The Conservative leadership election is a gift for Labour. All week, Keir Starmer’s party has been able to sit back and take pot-shots as the contenders to replace Boris Johnson hurl personal attacks, excoriate the flawed record of a government most of them served in and generally rip into each other. Over the weekend, the Tories did even more damage as the contest reached a new audience with live televised debates. Both debates, on Friday and Sunday, provided Labour with a veritable smorgasbord of clippable moments as the candidates turned against each other with pithy one-liners they will no doubt come to regret.
Rishi Sunak looked like the clear frontrunner on Sunday night as almost all his rivals used their one question to challenge the former Chancellor. Sunak used that airtime to highlight Starmer’s main attack line for him – that his Tory colleagues are “peddling the fantasy economics of unfunded promises” – tell Penny Mordaunt that her plan to ditch one of his two fiscal rules (not to borrow for day-to-day spending) is something Jeremy Corbyn wouldn’t support and accuse Liz Truss of pushing “socialist” economics.
Liz Truss, in turn, attacked Sunak for raising taxes to record levels and abandoning the government during the Ukraine crisis, while Kemi Badenoch called for unity while pretty much slagging off everyone. Tom Tugendhat – widely accepted as the candidate most likely to drop out of the election this afternoon as Conservative MPs participate in another vote – reminded viewers that everyone else in the race is tainted by being recent or current members of Johnson’s government.
And those swanky dinners and soirees the Tories love so much could prove awkward in the future when any of the leadership hopefuls come face to face with Johnson. It cannot have been easy watching for Johnson as none of them said they would have the outgoing Prime Minister serve in their government during the debate on Sunday. Only Tugendhat could bring himself to admit on Friday, however, that the lockdown-partying Prime Minister is not “honest”. Clearly, all the candidates realise that, if they win, their government will need to make a clean break with the sleaze-ridden Johnsonian era to survive – but none of those who could actually win look like they will be able to do so.

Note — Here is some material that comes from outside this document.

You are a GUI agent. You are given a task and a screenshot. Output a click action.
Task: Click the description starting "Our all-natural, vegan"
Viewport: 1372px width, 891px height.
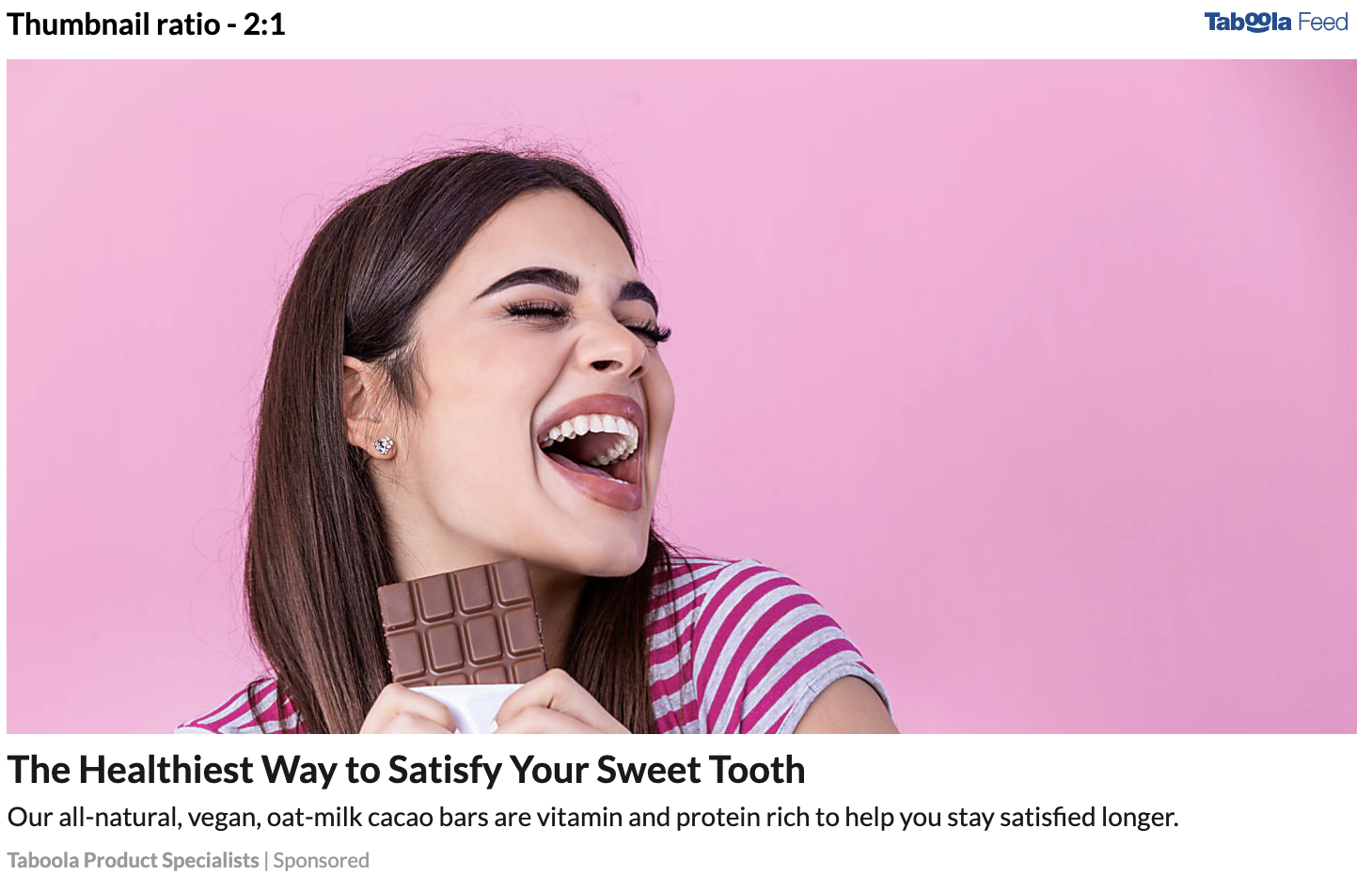pos(592,817)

The Tories are echoing the criticism Labour frontbenchers themselves are making. Bridget Phillipson, for example, told viewers on Sunday morning: “I don’t think we’ve got anything to fear from any of the candidates and the reason for that is that all of them have propped up Boris Johnson and the Conservative government for 12 years now.” Labour politicians will be very pleased with this blue-on-blue action as the party sits back and watches the Tories do their mudslinging for them.